*EXCERPTED RECORDS:*
+===+

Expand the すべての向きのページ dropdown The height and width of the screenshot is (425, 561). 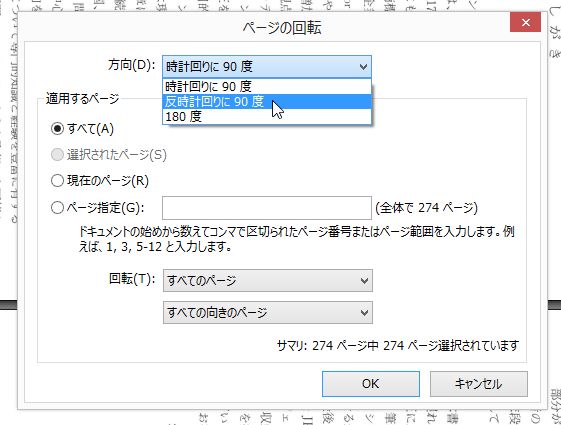coord(268,313)
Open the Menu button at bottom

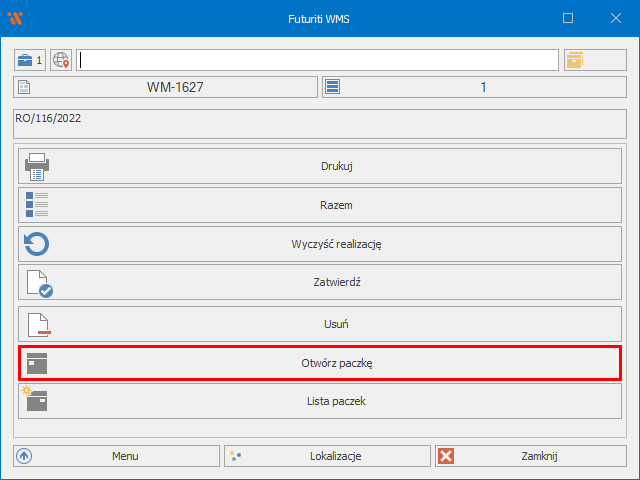116,456
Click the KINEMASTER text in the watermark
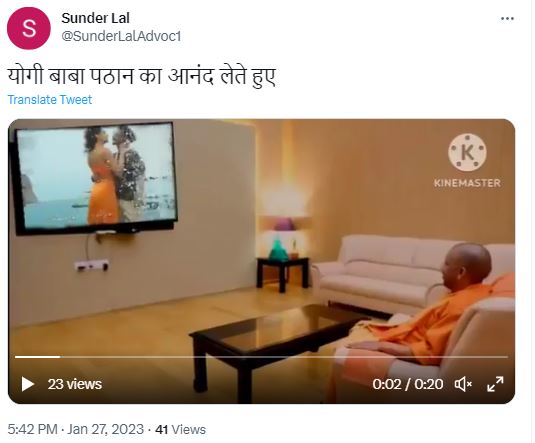This screenshot has height=443, width=535. (467, 183)
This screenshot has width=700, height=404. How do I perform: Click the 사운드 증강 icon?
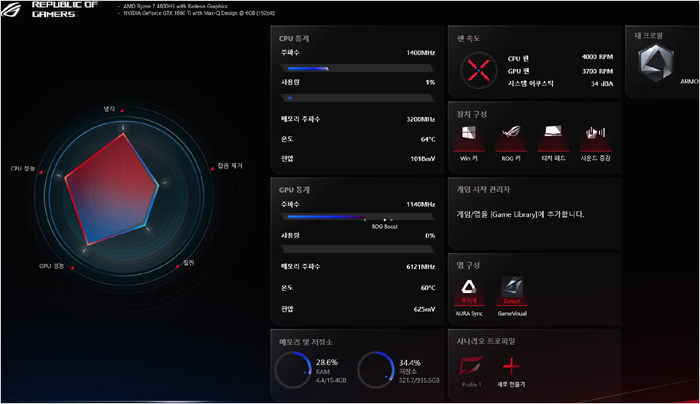(x=596, y=137)
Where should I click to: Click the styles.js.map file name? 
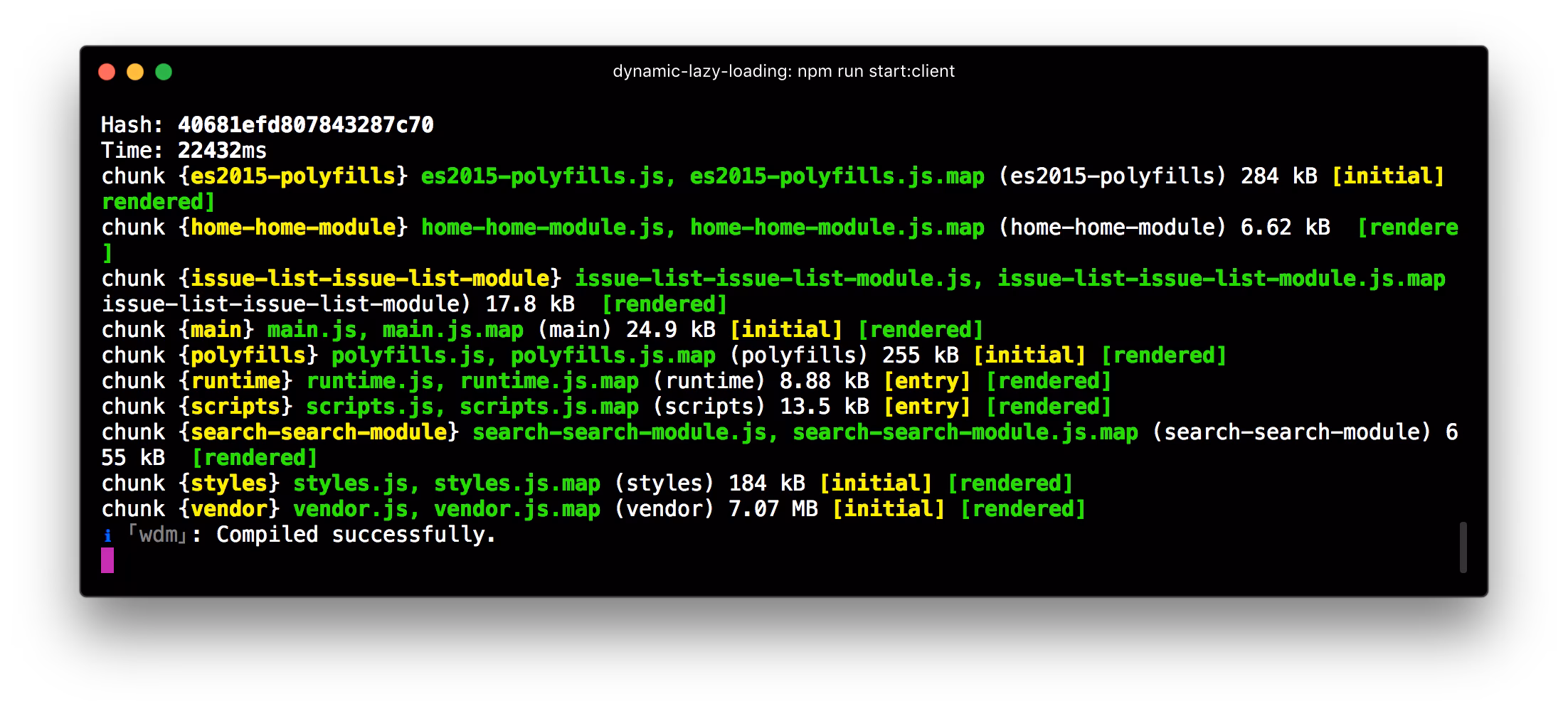517,483
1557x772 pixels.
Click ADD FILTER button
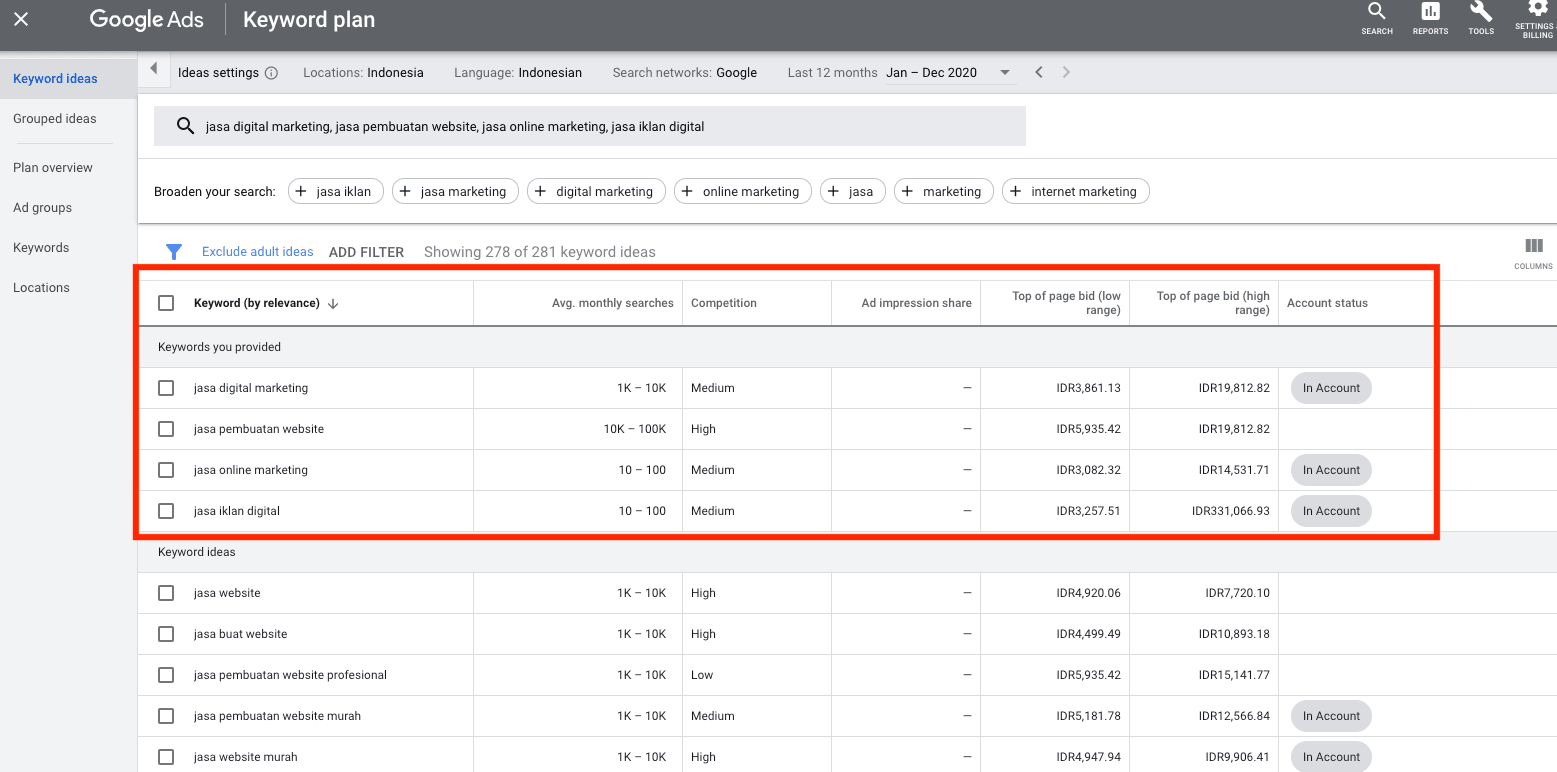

+===+

*WHAT YOU ARE ASKED TO DO:*
Transcribe, word for word, the line holding "Where should I" and all lines after it in the entries above, ending with the last. Only those lines; no pictures.

*RESPONSE:*
Where should I click to: Click the styles.js.map file name? 
517,483
1557x772 pixels.
Click ADD FILTER button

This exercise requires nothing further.